Добавить в цитаты Настройки чтения

Страница 20 из 59

И тишина. Ушел. Рысенок не мог сказать, почему он так решил, но знал точно — ушел. А два мешка странных продуктов остались. Что делать? Кинул взгляд на поляну. Пусто. И птицы поют. Решился и пулей прополз к командиру.

— Старшина!

— Ты чего? — недовольным шепотом спросил Стеценко.

— Говорят, не придут немцы. Заблудились.

— Как заблудились? — старшина с подозрением посмотрел на бойца. — И кто говорит?

— Хрен знает. Кто-то из леса меня окликнул. И сказал, что немцы заблудились и не придут. А нам надо тащить детям жратву.

— Кто тебя окликнул? Что с кем-то говорил — слышно было…

— Да не в курсе я! Видно никого не было. Лешим представился.

— Рысенок, — не выдержал Стеценко, — ты что, зовсим з глузду съехал? Сам с собой разговариваешь, про леших баешь.

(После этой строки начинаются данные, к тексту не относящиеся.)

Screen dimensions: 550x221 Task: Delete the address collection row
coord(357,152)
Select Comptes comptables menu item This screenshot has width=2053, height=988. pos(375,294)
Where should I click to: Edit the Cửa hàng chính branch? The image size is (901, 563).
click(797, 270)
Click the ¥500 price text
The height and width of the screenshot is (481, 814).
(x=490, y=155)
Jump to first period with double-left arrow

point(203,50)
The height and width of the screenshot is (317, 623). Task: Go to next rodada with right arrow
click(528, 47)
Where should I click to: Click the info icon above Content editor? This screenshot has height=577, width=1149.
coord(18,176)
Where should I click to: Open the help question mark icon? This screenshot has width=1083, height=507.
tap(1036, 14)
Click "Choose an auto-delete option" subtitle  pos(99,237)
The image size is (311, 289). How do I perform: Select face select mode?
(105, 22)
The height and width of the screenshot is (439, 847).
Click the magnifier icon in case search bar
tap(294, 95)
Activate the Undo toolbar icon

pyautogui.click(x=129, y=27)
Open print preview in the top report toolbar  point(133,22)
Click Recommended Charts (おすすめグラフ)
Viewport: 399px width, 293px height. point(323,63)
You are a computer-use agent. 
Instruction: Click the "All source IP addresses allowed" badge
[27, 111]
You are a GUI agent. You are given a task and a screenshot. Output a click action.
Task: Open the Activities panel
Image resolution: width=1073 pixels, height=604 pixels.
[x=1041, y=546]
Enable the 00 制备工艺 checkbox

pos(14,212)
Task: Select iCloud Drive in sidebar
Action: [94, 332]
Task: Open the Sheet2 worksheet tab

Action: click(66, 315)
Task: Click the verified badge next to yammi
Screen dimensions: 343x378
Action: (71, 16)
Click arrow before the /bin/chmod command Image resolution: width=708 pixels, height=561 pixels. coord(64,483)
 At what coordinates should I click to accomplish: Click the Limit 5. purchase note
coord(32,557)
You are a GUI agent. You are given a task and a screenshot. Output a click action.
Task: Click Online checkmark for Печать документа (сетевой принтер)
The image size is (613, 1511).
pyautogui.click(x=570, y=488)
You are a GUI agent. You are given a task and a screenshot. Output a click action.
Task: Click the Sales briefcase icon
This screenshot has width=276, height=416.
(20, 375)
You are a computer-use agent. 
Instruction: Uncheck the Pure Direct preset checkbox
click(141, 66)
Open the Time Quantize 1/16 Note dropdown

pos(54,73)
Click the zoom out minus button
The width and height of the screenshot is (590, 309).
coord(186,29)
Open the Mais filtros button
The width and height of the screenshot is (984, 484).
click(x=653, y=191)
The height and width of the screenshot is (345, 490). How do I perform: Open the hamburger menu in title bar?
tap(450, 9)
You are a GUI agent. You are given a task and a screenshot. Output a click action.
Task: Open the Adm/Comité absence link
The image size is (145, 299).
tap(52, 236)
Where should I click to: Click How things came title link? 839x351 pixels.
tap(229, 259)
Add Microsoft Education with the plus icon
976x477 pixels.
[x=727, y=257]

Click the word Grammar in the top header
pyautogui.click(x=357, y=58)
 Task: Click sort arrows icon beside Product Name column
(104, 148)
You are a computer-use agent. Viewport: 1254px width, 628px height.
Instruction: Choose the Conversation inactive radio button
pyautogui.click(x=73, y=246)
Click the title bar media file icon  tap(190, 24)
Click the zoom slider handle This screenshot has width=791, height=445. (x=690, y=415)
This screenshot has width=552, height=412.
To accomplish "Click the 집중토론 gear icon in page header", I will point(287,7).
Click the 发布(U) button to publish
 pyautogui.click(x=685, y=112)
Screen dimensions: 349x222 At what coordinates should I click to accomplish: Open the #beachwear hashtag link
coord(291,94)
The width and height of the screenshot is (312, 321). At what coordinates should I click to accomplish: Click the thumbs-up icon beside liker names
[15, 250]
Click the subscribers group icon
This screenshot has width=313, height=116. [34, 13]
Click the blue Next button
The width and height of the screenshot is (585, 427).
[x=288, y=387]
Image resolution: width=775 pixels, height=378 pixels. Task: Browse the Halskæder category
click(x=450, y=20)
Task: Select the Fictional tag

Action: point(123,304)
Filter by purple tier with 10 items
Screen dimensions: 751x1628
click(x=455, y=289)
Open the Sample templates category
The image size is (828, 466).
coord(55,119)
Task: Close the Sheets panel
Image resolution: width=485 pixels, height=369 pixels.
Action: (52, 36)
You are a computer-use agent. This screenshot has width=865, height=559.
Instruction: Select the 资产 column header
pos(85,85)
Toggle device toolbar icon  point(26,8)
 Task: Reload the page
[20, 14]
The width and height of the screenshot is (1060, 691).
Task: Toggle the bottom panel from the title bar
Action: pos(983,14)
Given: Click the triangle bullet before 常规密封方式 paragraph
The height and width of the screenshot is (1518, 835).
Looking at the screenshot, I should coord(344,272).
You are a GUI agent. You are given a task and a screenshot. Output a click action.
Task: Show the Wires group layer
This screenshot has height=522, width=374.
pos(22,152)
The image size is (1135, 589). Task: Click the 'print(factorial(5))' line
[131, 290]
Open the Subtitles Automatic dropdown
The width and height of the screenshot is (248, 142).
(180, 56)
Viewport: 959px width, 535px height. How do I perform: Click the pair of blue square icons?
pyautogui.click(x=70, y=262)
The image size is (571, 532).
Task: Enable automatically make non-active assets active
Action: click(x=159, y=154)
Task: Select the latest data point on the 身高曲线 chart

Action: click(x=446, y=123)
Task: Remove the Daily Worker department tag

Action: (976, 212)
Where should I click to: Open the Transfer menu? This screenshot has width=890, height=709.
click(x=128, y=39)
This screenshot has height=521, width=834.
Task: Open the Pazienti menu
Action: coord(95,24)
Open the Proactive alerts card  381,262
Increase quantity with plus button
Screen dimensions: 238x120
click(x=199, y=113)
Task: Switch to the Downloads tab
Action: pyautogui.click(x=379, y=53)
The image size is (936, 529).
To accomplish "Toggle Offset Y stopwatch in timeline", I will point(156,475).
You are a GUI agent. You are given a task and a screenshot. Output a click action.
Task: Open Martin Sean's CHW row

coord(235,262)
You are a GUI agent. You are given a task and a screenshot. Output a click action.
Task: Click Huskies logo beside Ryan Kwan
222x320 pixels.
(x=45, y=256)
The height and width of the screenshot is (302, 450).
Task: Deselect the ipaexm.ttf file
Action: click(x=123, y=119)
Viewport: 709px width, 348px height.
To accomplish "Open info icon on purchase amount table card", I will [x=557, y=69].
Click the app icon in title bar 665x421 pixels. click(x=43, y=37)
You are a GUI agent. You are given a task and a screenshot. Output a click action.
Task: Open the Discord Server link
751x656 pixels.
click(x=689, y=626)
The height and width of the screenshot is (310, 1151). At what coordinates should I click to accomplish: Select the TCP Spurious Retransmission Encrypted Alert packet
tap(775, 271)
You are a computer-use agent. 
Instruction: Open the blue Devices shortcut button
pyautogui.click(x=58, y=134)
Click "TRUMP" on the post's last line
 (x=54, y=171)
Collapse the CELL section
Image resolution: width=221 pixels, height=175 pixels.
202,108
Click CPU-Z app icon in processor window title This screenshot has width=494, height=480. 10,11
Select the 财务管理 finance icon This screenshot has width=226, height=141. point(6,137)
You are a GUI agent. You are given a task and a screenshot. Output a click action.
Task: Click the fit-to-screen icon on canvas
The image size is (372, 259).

— Я тоже сначала так подумал. Только мешки с продуктами-то прилетели. И вполне материальные. Хоть и странные какие-то.

— Шо, не сало? — подмигнув, спросил Петро.

— Ни, — передразнил Костя, — и горилки нема.

— Бред какой-то! Пойдем, глянем.

Через пять минут оба удивленно рассматривали серебристые упаковки.

— Да, то не сало, — сержант поскреб свободной рукой затылок.

— Я ж говорю, странные.

— «Странные»! А то, что с тобой леший разговаривает, то не странно? Короче так, в леших и домовых я не верю, но если они на нашей стороне, то и против ничего не имею. Нехай будуть. А жратва детишкам лишней не станет. Так что до ночи с позиций не уходим, а ежели фрицы не придут, догонять пойдем. Чай, впятером дотащим…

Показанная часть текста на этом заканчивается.